> _PROBLEM DETAILS_
Reproduce the whole listing, swapping "Prize Fund Management" for "Budget Allocation" and leaving everything else unchanged.

> _TASK MATERIAL_
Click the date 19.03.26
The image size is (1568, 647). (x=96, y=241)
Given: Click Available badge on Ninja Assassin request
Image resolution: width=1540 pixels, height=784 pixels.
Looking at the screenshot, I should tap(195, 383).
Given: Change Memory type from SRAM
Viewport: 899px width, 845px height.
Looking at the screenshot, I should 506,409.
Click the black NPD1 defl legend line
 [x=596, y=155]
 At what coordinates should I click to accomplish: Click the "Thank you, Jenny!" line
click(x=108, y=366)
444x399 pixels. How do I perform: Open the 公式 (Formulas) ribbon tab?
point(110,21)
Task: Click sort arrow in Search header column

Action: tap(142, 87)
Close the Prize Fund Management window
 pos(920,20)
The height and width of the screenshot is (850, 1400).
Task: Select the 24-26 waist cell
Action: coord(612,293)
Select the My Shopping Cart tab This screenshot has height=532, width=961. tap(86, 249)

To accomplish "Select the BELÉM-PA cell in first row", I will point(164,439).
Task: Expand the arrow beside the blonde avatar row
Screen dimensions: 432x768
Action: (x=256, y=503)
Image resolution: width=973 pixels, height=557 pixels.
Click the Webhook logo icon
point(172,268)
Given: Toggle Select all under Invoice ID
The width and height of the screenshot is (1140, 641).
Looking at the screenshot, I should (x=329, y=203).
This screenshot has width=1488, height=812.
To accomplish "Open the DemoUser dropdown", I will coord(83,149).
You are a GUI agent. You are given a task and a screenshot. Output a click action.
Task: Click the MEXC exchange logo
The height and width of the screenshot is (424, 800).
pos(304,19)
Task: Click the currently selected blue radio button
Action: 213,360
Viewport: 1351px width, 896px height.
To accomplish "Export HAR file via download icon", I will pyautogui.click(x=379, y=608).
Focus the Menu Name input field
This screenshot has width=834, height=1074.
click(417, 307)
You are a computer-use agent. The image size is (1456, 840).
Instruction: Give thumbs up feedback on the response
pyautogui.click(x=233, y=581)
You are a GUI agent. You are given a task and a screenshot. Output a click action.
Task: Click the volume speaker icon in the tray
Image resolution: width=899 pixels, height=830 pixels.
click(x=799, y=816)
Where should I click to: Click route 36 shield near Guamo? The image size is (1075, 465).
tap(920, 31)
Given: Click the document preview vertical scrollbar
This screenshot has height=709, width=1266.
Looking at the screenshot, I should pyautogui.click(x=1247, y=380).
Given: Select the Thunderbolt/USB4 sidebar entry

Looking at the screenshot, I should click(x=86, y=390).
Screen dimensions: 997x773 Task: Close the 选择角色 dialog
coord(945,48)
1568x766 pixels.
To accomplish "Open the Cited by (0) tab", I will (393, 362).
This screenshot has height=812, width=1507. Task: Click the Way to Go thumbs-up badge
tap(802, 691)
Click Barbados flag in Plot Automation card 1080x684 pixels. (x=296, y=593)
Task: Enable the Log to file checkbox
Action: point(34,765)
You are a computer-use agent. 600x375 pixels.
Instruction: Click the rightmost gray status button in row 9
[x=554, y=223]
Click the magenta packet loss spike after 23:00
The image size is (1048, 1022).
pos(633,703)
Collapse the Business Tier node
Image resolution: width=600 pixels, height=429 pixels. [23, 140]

> _WRITTEN REPLY_
Click the date 19.03.26
The image size is (1568, 647). (x=96, y=241)
Given: Click Available badge on Ninja Assassin request
Image resolution: width=1540 pixels, height=784 pixels.
Looking at the screenshot, I should tap(195, 383).
Given: Change Memory type from SRAM
Viewport: 899px width, 845px height.
Looking at the screenshot, I should 506,409.
Click the black NPD1 defl legend line
 [x=596, y=155]
 At what coordinates should I click to accomplish: Click the "Thank you, Jenny!" line
click(x=108, y=366)
444x399 pixels. How do I perform: Open the 公式 (Formulas) ribbon tab?
point(110,21)
Task: Click sort arrow in Search header column

Action: tap(142, 87)
Close the Budget Allocation window
 pos(920,20)
The height and width of the screenshot is (850, 1400).
Task: Select the 24-26 waist cell
Action: coord(612,293)
Select the My Shopping Cart tab This screenshot has height=532, width=961. tap(86, 249)

To accomplish "Select the BELÉM-PA cell in first row", I will point(164,439).
Task: Expand the arrow beside the blonde avatar row
Screen dimensions: 432x768
Action: (x=256, y=503)
Image resolution: width=973 pixels, height=557 pixels.
Click the Webhook logo icon
point(172,268)
Given: Toggle Select all under Invoice ID
The width and height of the screenshot is (1140, 641).
Looking at the screenshot, I should (x=329, y=203).
This screenshot has width=1488, height=812.
To accomplish "Open the DemoUser dropdown", I will coord(83,149).
You are a GUI agent. You are given a task and a screenshot. Output a click action.
Task: Click the MEXC exchange logo
The height and width of the screenshot is (424, 800).
pos(304,19)
Task: Click the currently selected blue radio button
Action: 213,360
Viewport: 1351px width, 896px height.
To accomplish "Export HAR file via download icon", I will pyautogui.click(x=379, y=608).
Focus the Menu Name input field
This screenshot has width=834, height=1074.
click(417, 307)
You are a computer-use agent. The image size is (1456, 840).
Instruction: Give thumbs up feedback on the response
pyautogui.click(x=233, y=581)
You are a GUI agent. You are given a task and a screenshot. Output a click action.
Task: Click the volume speaker icon in the tray
Image resolution: width=899 pixels, height=830 pixels.
click(x=799, y=816)
Where should I click to: Click route 36 shield near Guamo? The image size is (1075, 465).
tap(920, 31)
Given: Click the document preview vertical scrollbar
This screenshot has height=709, width=1266.
Looking at the screenshot, I should pyautogui.click(x=1247, y=380).
Given: Select the Thunderbolt/USB4 sidebar entry

Looking at the screenshot, I should click(x=86, y=390).
Screen dimensions: 997x773 Task: Close the 选择角色 dialog
coord(945,48)
1568x766 pixels.
To accomplish "Open the Cited by (0) tab", I will (393, 362).
This screenshot has height=812, width=1507. Task: Click the Way to Go thumbs-up badge
tap(802, 691)
Click Barbados flag in Plot Automation card 1080x684 pixels. (x=296, y=593)
Task: Enable the Log to file checkbox
Action: point(34,765)
You are a computer-use agent. 600x375 pixels.
Instruction: Click the rightmost gray status button in row 9
[x=554, y=223]
Click the magenta packet loss spike after 23:00
The image size is (1048, 1022).
pos(633,703)
Collapse the Business Tier node
Image resolution: width=600 pixels, height=429 pixels. [23, 140]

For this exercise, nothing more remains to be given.